Looking at the code, I think it may make more sense to do it fully to refactor cmd_line to actually have separate objects per dimension. Right now, ArgUnits is defined using two static maps:

class ArgUnits:
    known: Final[dict[type[Quantity], dict[str, UnitExpr]]] = defaultdict(dict)
    patterns: Final[dict[type[Quantity], Pattern]] = {}

where all interactions are via class methods that require a type[Quantity] argument to say which dimension they're talking about. (The exception is units_arg, which runs through all of ArgUnits.known).

What I propose to do is to turn ArgUnits into something like DimArg[Q], where DimArg has a mapping of known instances, one per quantity type, each containing their own units, constants, patterns, and default strings for error messages. With this mapping, we can also do the functionality of units_arg by querying all of the instances.
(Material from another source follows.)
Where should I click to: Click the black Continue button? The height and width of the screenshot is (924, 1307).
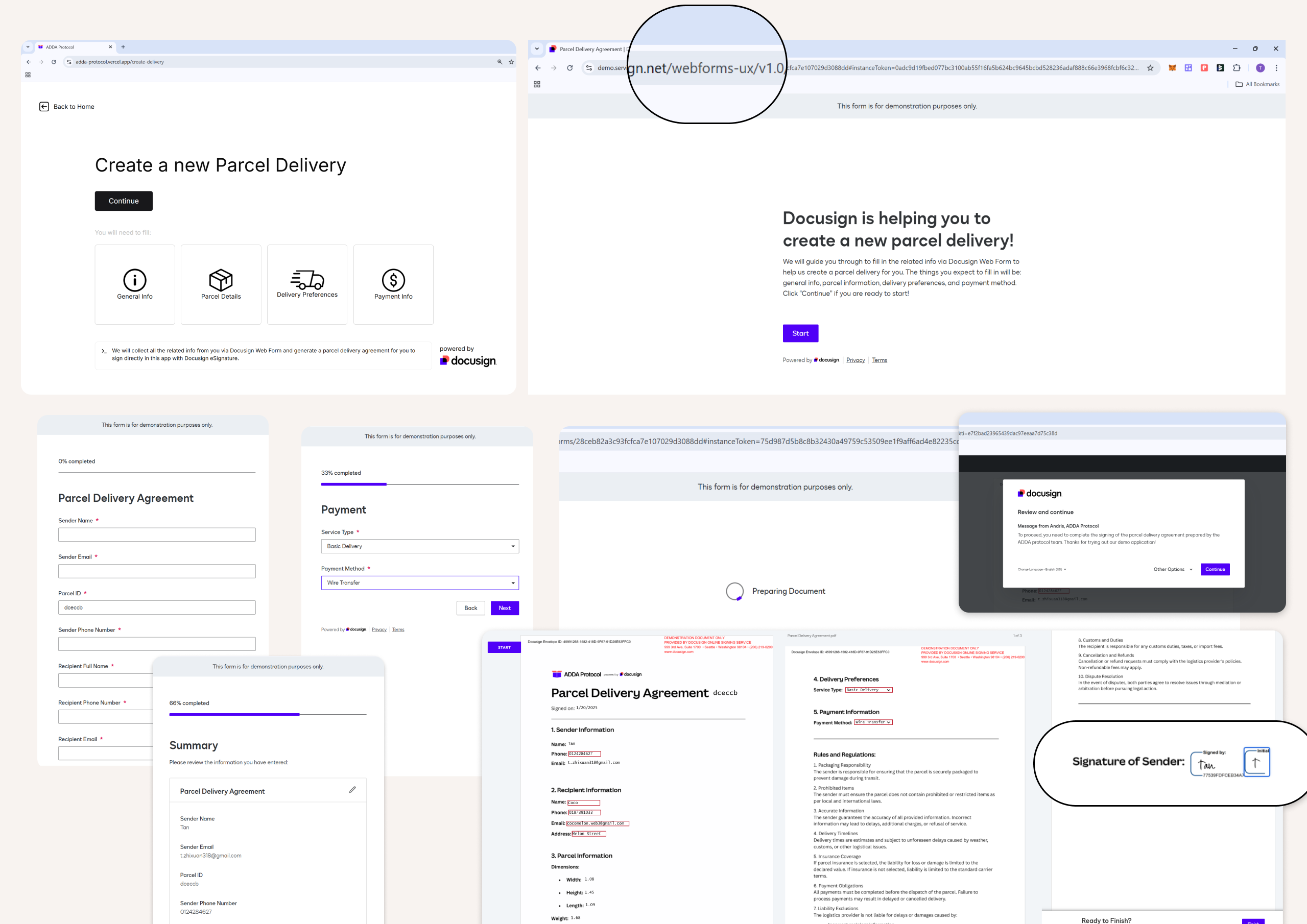tap(124, 201)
If we give DimArg a __call__(str) method, we should be able to do something like either

voltage_arg = DimArg[Voltage](units={ ... })

or, possibly better,

voltage_arg = DimArg.for_dim(Voltage)
voltage_arg.add_units({ ... })

This is closer to what's done now, and has the advantage that there can be multiple calls, possibly even in user code. Yeah, I think that's the way to go.

To implement constants, you can just have a mapping from string to quantity (added to by passing in a mapping from quantity to sequence of strings), e.g., {"never": 1000000*day} that's looked at first in parse_arg().

Migrated from internal repository. Originally created by @EvanKirshenbaum on Apr 18, 2023 at 4:51 PM PDT.
EvanKirshenbaum commented 5 months ago

I haven't added the notion of constants, but I have enabled the "Let a task say it should live forever" behavior we actually need for the problem at hand.

I changed things so that default_min_time can now be None. In this case, the task should live forever, unless --max-time (or default_max_time) is a Time. I also moved all of these defaults onto the Task rather than being in Exerciser, so that Task.default_min_time can be 0*ms while DisplayOnly.default_min_time can be None.

I further made the logic a bit more flexible by adding --hold-display-for, which specifies a minimum time to keep the display open once the Task ends.

Finally, I added logging, so that the user knows when things will go down.

Migrated from internal repository. Originally created by @EvanKirshenbaum on Apr 19, 2023 at 5:27 PM PDT.